● **What to produce**
Having read the data, transcribe all of it without deviation.

(Pixel coordinate grounding data)
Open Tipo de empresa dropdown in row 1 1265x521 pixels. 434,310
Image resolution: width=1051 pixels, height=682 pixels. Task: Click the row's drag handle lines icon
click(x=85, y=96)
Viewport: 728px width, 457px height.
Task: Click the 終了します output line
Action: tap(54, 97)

● **Solution for this problem**
Open Tipo de empresa dropdown in row 1 1265x521 pixels. 434,310
Image resolution: width=1051 pixels, height=682 pixels. Task: Click the row's drag handle lines icon
click(x=85, y=96)
Viewport: 728px width, 457px height.
Task: Click the 終了します output line
Action: tap(54, 97)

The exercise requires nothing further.